Now granted, I should have checked everything before I started, but I was in a hurry (and I expect a certain level of intelligence from people that I work with) Anyway, sorry for the long rant.


----------



## len (Dec 16, 2008)

Event Technicians: Underpaid to do the impossible for the uninformed and unappreciative.


----------



## tech2000 (Dec 16, 2008)

zuixro, that's kind of like how when I ask one of my techs to go plug the computer into the projector ad they plug it into the monitor out port.


----------



## WestlakeTech (Dec 16, 2008)

len said:


> Event Technicians: Underpaid to do the impossible for the uninformed and unappreciative.



actually, most people would consider $10/hr for high school students as being paid quite well... 

but for the most part, I completely agree.


----------



## photoatdv (Dec 16, 2008)

We do tend to make more than our peers, but personally I wind up doing lots of preproduction work, so when you average those hours in it is more like $6 an hour.

Besides due to the major time constraints in most cases we know the venue well and where eveything is and therefore have as good of a chance of pulling it off as a local professional who would be trying to find everything.
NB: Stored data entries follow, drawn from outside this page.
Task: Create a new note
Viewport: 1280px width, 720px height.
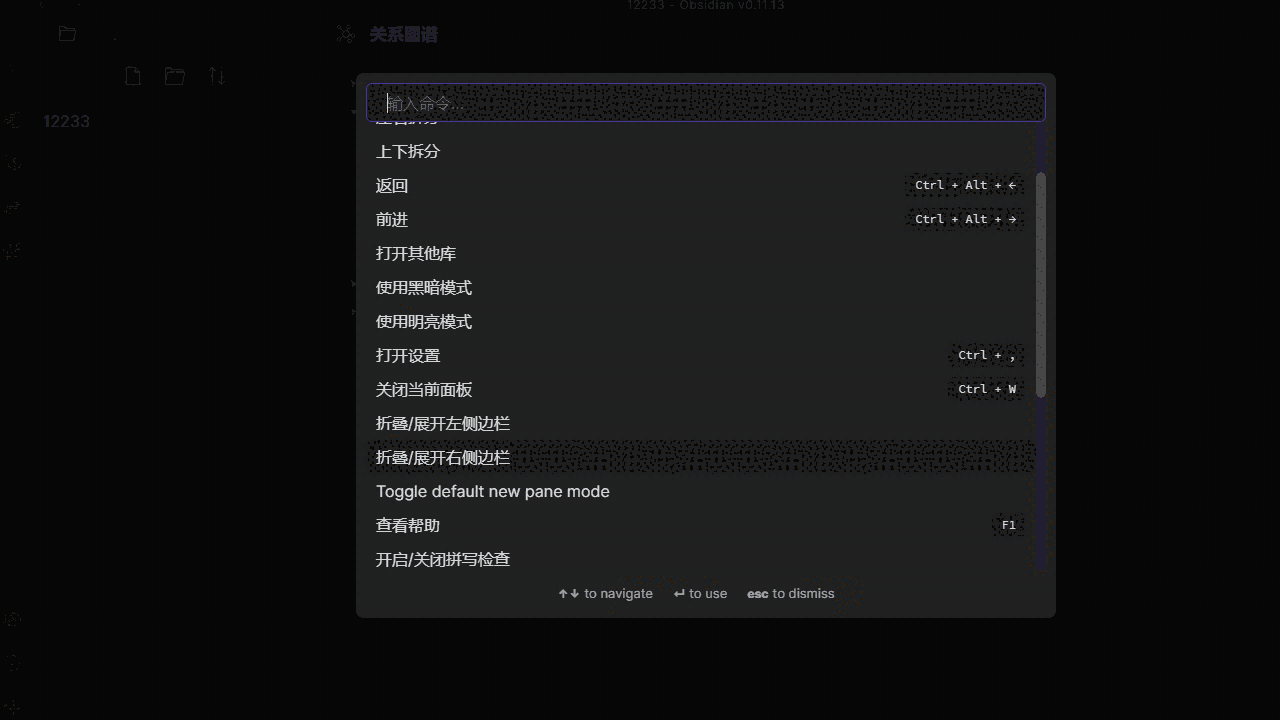Action: (133, 76)
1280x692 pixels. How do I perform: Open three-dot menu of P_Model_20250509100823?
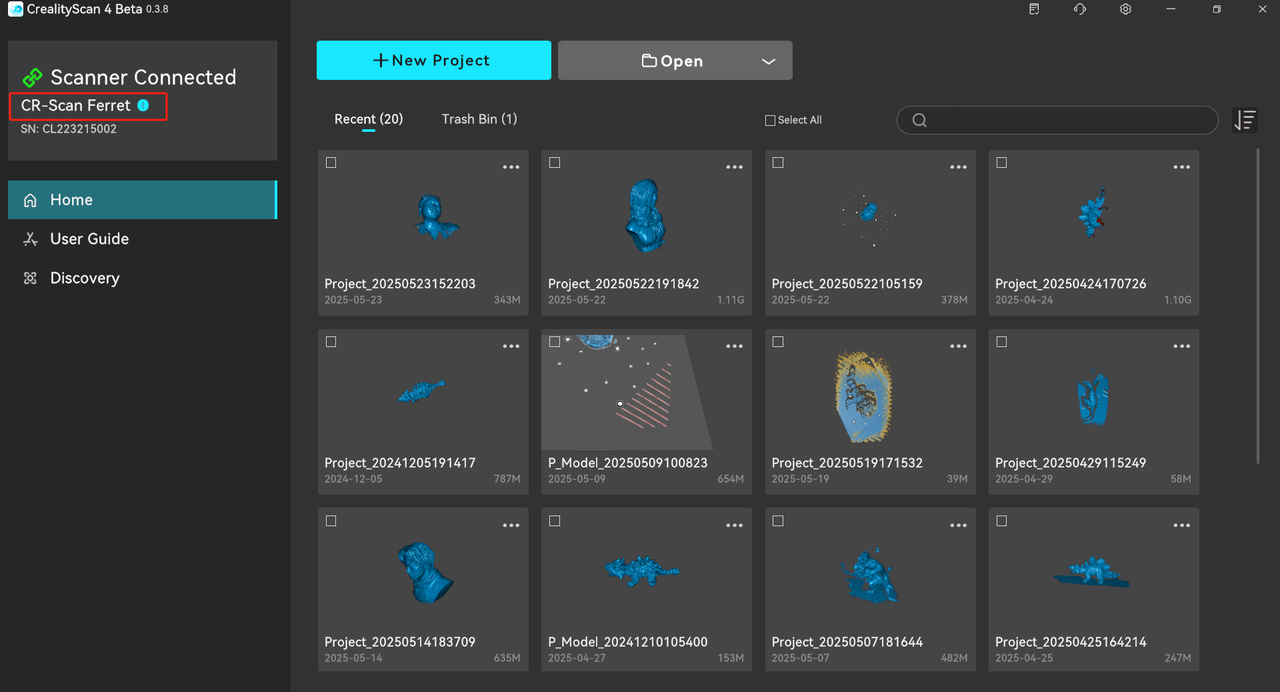(735, 346)
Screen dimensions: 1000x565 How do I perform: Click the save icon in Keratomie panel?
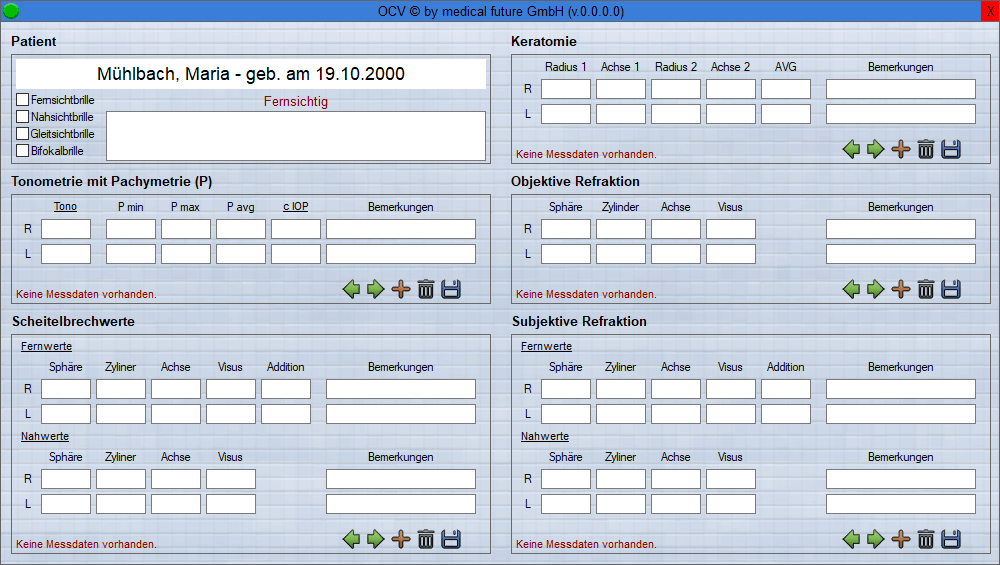(951, 150)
So maybe they should be paying us more...


----------



## LightingPenguin (Jan 6, 2009)

My school uses Ableton Live.

Nice program. Expensive program. Too bad we cant afford it without the school's help


----------



## spiwak2005 (Jan 6, 2009)

A couple years ago on the advice of someone on CB, I downloaded the free version of Q Manager (for PC). It's great for running music and sound cues and I still use it all the time (just used it for Nutcracker). Unfortunately, it seems to have disappeared from downloadability. I HATE using iPods to run sound for shows. ITunes and any other media players are also a pain in my opinion.


----------



## dsm (Jan 18, 2009)

Had a show recently. Show finished, house lights back up...but they didn't. Someone had knocked out the cable to the house lights or something. I'm sitting there at the lighting desk with all the audience filing past me on the way out in darkness.

Another show I was involved in (filming, not doing lights), the house lights came up in the middle of a show. The lighting op is panicking and wondering what happened, they didn't touch anything, the SM is getting angry, people are getting confused.
Turns out that someone had accidentally flicked the lighting switch in the sound booth.


----------



## Esoteric (Jan 18, 2009)

Hahahaha... 

Last year at a huge (500+ kids) middle school camp worship service we hear a POP! and suddenly no lights, no front of house, but monitors are working fine.

We don't know that at this point, so we check out generators (the original ones were faulty and we had to get replacements), then the distro, finally someone tells us that monitors are still working so we start at the power split and trace. Turns out a kid was swaying to the music and pulled a plug apart (why you would leave an exposed plug in the house without taping it I will never know, sound guys, geez).

Mike


----------



## soundlight (Jan 18, 2009)

I've been in the "it's the sound guy's fault" situation before. I hate it when people pawn of their own shortcomings in organization and ability to perform on the technical staff. They've also pawned things off on me as "technical issues" before, in which case every single last person glances over their shoulder at me sometime during the 30 seconds that follows that statement.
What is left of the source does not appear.